I use a little script [1] and a passive approach to quickly find a PDF I am look...

sixdimensional · on July 25, 2018

I love the passive nature of your workflow. I’ve always thought that, as soon as I had consumed (read, viewed, heard) some content (text, audio, video) it would be nice to have a “shadow copy” of it stored in a personal, private knowledgebase, with a simple keyword or more complex semantic search on top.

Basically, a personal search engine with a passively gathered corpus of my experienced content - maybe even filtered at times as in your case where you limited it to academic PDFs (to keep the knowledgebase focused). Kind of like an extension of our human memory.

Consume -> add as extension of knowledgebase -> recall.

Thank you for sharing your workflow - simple and ingenious!

Have you had any issues or thoughts for future enhancements? I can think of a number of other helpful things you could do with the corpus you’ve built, for yourself.

jknz · on July 25, 2018

It is not limited to academic PDFs, although I mostly use the script to find those. When typing academic keywords (author names, scientific jargon, etc), the personal PDF that also lie in ~/Downloads/ are filtered out.
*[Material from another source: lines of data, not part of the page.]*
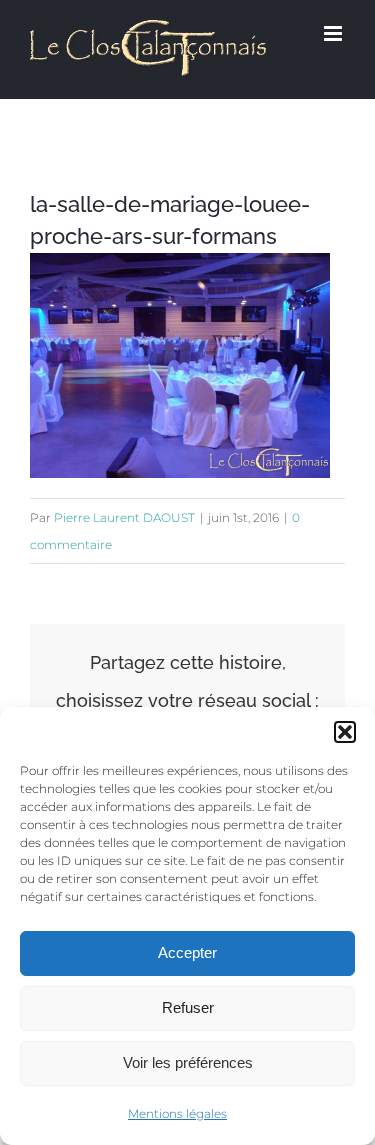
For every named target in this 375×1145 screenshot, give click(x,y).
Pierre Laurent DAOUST (124, 517)
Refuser (188, 1007)
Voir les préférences (188, 1062)
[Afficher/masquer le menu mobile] (334, 33)
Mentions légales (177, 1113)
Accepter (187, 952)
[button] (345, 732)
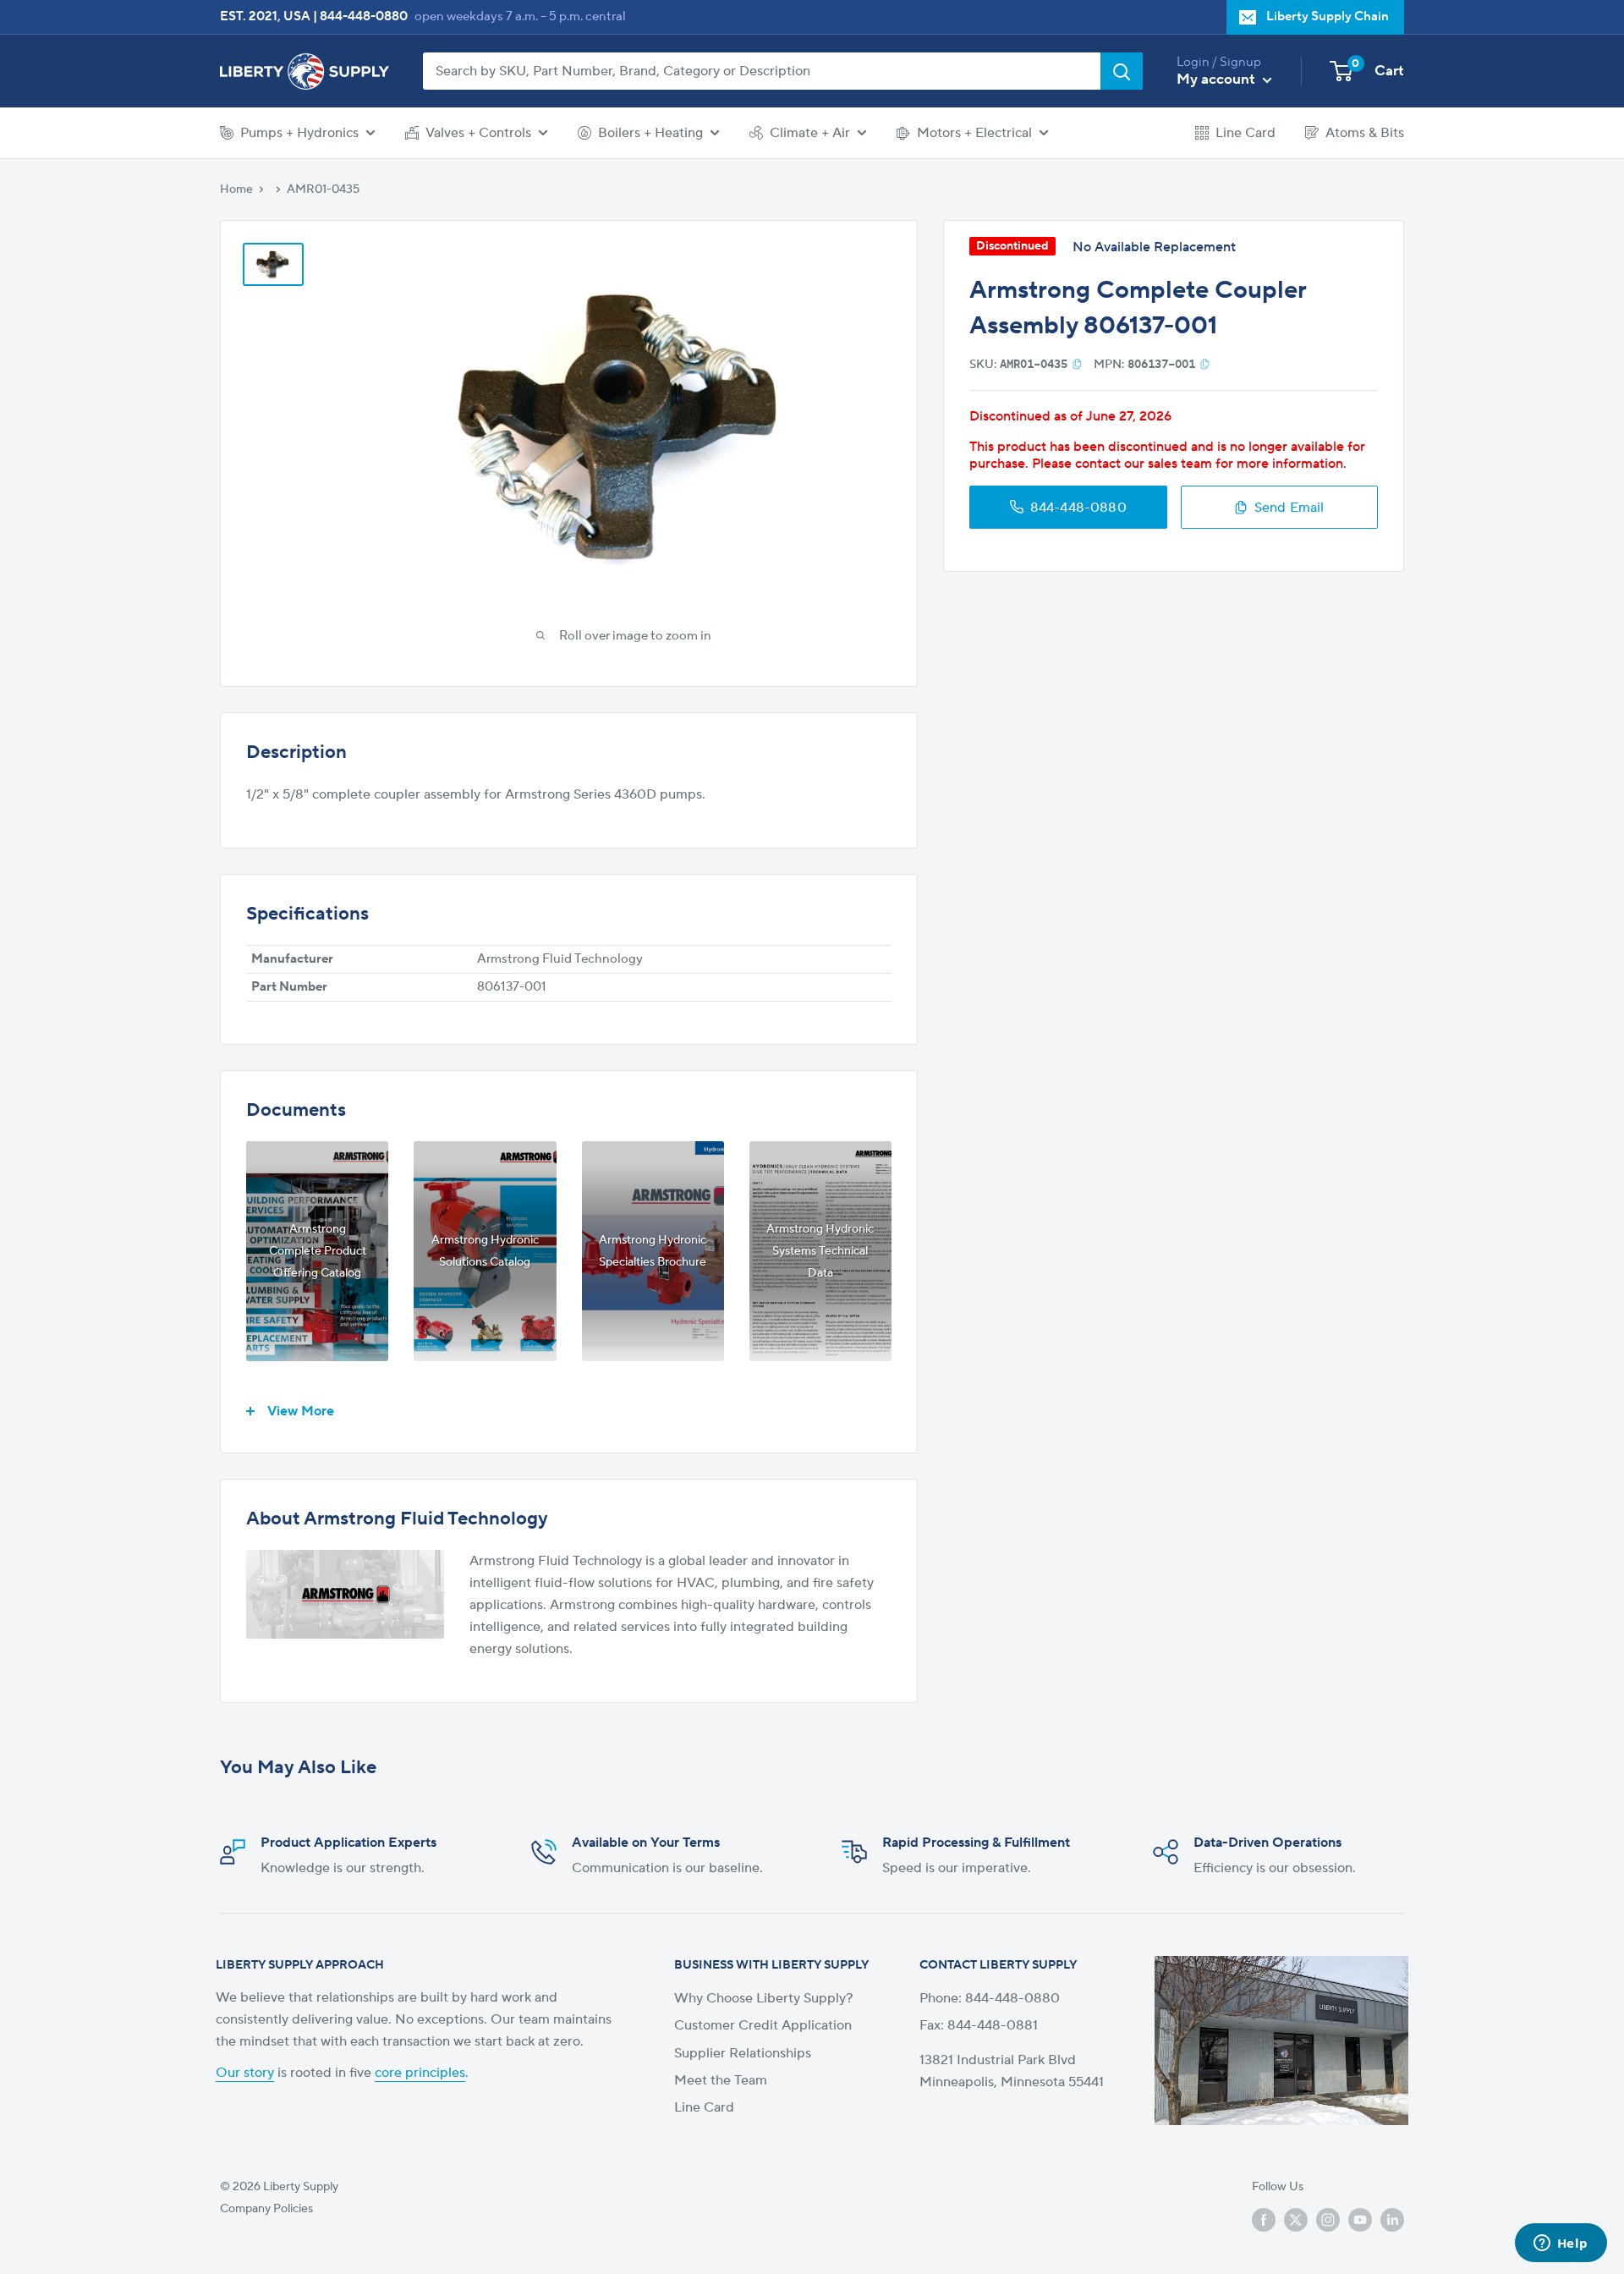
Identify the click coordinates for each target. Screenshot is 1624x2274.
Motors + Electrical (974, 132)
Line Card (1245, 132)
I recently used the command with some combination of airport/city/airline and the only match was the boarding pass I was looking for. It could probably be used for receipts from hotel or whatnot, as soon as pdftotext can retrieve the text. It should find tax returns and related PDFs by querying "IRS + SSN".

A current issue that I would like to fix is the preview window that does not always highlight the query in full if a single match was found before the full query was typed. It is linked to how fzf handles previewing. I do not have plans for any big enhancements.

edit: I created a public repo to replace the gist. Feel free to post your thoughts or suggestions in the issues!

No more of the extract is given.